A relação com Hebe fez com que, inevitavelmente, Miss Biá começasse a interpretar a apresentadora durante seus próprios shows na boate Nostro Mundo, no bairro da Consolação. Em seu próprio sofá, ela entrevistou nomes como Ney Matogrosso, Paulo Autran, Wanderléa, Zezé Motta e Cláudia Raia.

“Onde eu estiver, a mais velha sempre sou eu. Porque não tem ninguém antes de mim. E ainda na ativa”, declarou Biá em uma entrevista concedida ao portal G1, em 2017. Na mesma ocasião, ela contou como decidiu se montar de drag queen pela primeira vez, após assistir a um show de cabaré quando ainda trabalhava como office boy. “Não existia show de transformistas, mas eu fiquei encantado. Aí falei: ‘eu também quero fazer’.”

Miss Biá permaneceu trabalhando como drag queen por mais de 60 anos (Foto: Pedro Stephan | Reprodução)
Miss Biá permaneceu trabalhando como drag queen por mais de 60 anos (Foto: Pedro Stephan | Reprodução)

O nome de Miss Biá foi inspirado em um apelido que ela tinha antes de se montar e derivado de uma música de Carmen Miranda. Já o visual veio da sua admiração pela atriz italiana Gina Lollobrigida. Sua primeiro apresentação foi na extinta boate hétero La Vie en Rose, na região conhecida como Boca do Lixo, no centro paulistano, ocasião em que cantou uma música de sua própria autoria no primeiro show de “transformistas” do estabelecimento.

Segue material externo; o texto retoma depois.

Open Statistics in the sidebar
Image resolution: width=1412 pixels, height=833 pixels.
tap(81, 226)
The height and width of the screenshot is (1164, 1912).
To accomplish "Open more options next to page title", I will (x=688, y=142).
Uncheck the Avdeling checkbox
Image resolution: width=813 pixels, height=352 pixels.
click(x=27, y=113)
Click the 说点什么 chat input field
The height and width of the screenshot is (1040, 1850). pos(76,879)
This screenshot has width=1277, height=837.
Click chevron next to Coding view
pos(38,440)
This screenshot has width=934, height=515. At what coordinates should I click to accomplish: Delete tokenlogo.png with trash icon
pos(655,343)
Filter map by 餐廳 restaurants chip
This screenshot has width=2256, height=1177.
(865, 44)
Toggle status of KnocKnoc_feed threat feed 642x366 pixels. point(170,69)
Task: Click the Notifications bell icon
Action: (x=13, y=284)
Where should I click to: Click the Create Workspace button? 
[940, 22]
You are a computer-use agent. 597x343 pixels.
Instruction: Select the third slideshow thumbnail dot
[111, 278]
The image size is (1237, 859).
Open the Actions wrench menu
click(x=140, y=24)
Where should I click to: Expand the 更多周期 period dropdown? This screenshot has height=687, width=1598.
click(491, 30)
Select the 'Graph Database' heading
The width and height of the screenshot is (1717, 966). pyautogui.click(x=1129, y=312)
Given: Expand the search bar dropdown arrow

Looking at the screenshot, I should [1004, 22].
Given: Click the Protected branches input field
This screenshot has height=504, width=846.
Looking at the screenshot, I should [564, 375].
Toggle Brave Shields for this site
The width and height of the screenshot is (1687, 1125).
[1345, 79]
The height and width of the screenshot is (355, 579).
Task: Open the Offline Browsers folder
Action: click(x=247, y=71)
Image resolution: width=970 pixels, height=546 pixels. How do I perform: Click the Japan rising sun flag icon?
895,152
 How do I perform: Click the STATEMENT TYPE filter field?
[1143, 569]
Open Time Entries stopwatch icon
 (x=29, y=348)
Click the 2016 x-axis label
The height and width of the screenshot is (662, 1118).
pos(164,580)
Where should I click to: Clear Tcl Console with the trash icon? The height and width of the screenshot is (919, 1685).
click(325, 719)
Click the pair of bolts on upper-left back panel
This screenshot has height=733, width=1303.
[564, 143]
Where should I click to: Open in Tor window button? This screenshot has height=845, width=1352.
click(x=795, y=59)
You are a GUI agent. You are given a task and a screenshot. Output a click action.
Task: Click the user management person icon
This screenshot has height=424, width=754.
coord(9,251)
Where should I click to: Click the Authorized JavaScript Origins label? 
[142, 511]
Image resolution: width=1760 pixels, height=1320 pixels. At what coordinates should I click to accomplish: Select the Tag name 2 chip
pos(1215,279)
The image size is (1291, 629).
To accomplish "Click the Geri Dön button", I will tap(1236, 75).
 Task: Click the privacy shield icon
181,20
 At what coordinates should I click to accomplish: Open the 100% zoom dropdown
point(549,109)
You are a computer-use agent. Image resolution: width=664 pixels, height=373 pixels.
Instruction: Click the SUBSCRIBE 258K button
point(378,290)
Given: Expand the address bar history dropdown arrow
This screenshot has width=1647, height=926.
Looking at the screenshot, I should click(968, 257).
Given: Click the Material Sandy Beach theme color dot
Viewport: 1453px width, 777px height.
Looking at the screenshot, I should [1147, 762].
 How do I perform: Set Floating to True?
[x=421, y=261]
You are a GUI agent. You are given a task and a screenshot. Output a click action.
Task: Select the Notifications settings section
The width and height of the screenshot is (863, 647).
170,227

“Quando comecei não existia dublagem. Então tinha que cantar. Tinha shows montados com músicas especialmente para a gente. Depois o investimento financeiro das casas foi escasseando e a gente foi mudando a maneira de se apresentar”, relatou ao G1.

Acho que a vida tem uma determinação, talvez não seja nem da gente. Você nasce para algo sem saber o porquê. Eu nasci com essa missão

Em entrevista concedia ao Estadão, em 2010, Miss Biá falou sobre a nova geração da cena drag que começava a despontar no cenário nacional. “É uma coisa feita assim: ‘ai, quero me vestir de drag’, aí vai lá, se veste e pronto. Na minha época, não era assim. Se a gente fosse fazer a Carmen Miranda, por exemplo, ou as grandes estrelas de Hollywood, pesquisávamos em cima da personagem, nos preparávamos para interpretá-las e fazermos algo marcante. Hoje, não é mais algo marcante.”

Anos mais tarde, ela elogiaria o sucesso de drags cantoras como Pabllo Vittar e Gloria Groove, afirmando: “[Elas são] maravilhosas, essas vão para frente. Elas são drag, mas não têm comportamento de quem faz uma coisinha aqui e outra lá. Elas se preocupam com uma produção boa, com bom cachê para se apresentar. Você tem que valorizar o que você faz”.

A morte de Miss Biá foi lamentada por vários membros da comunidade LGBTQ, que postaram homenagens nas redes sociais. “Muito triste, amigos, essa notícia. Minha grande referência, descanse em paz. Não vou mentir, estou sem chão”, escreveu Silvetty Montilla, outro ícone da cena drag nacional.